The times were against Assia, as against Sylvia. … In those pre-Feminist days, women saw their lives in terms of being loved or not loved by a man. It was terrible to be abandoned, death was better than rejection.
Novelist Fay Weldon, referring to the tragic suicides of Ted Hughes’ wife Sylvia Plath and his mistress Assia Wevill.
“And how, especially, do ugly women survive, those whom the world pities? The dogs, as they call us. I’ll tell you; they live as I do, outfacing truth, hardening the skin against perpetual humiliation, until it’s as tough and cold as a crocodile’s. And we wait for old age to equalize all things. We make good old women.”
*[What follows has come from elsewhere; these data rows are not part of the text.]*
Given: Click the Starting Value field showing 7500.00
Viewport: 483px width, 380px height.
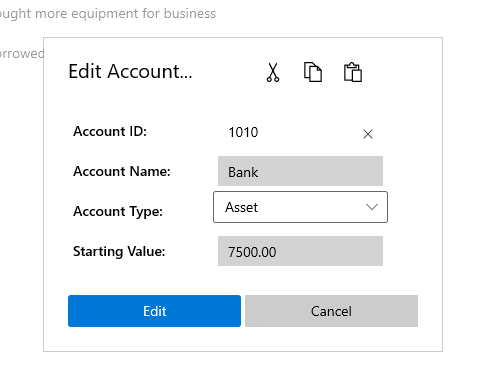Looking at the screenshot, I should [300, 251].
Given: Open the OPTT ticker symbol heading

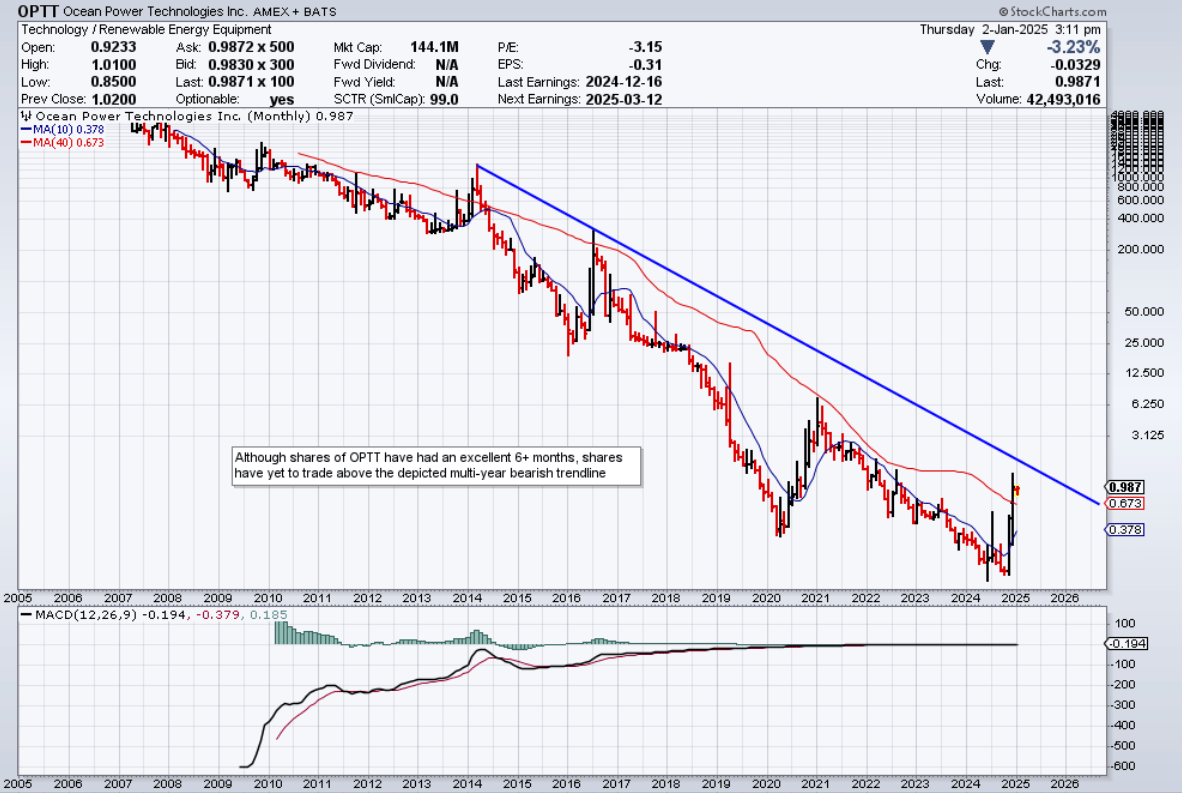Looking at the screenshot, I should coord(36,12).
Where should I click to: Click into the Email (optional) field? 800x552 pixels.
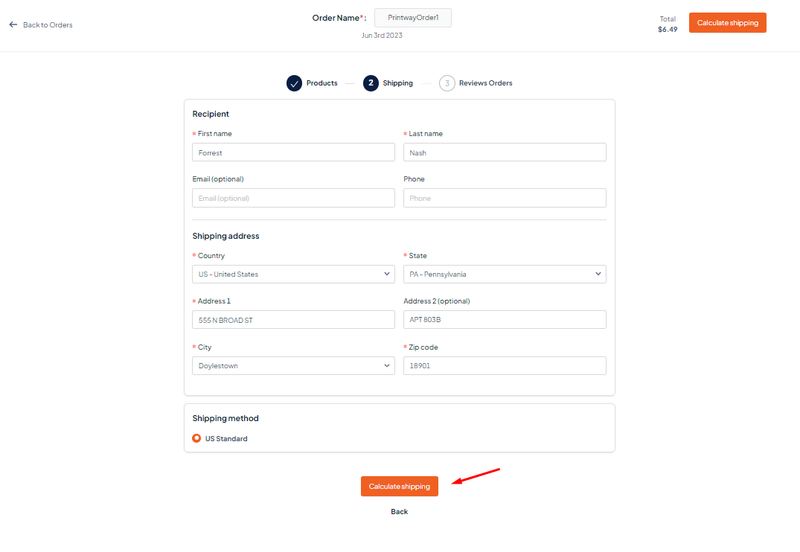pyautogui.click(x=293, y=198)
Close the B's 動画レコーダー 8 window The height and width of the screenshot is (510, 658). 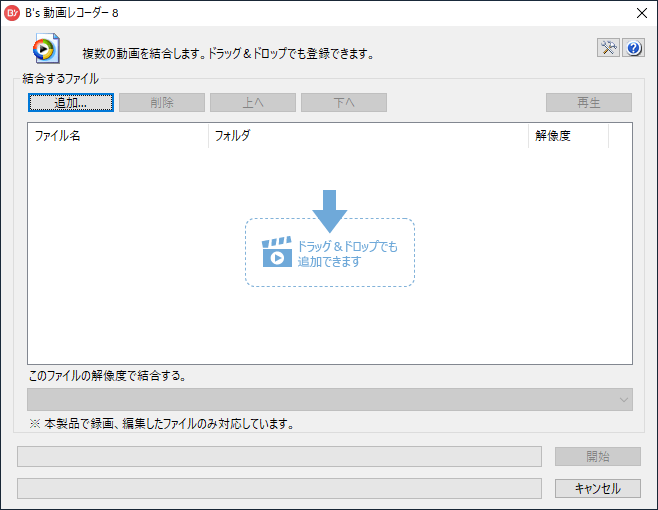[x=641, y=13]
Worst fears: That God was not good. That the earth you stood upon shifted, and chasms yawned; that people, falling, clutched one another for help and none was forthcoming. That the basis of all things was evil. That the beauty of the evening, now settling in a yellow glow on the stone of The Cottage barns, the swallows dipping and soaring, a sudden host of butterflies in the long grasses in the foreground, was a lie; a deceitful sheen on which hopeful visions flitted momentarily, and that long, long ago evil had won against good, death over life… in the glow of the sun against the stone walls, as well as in the dancing of butterflies- that in this she had been mocked.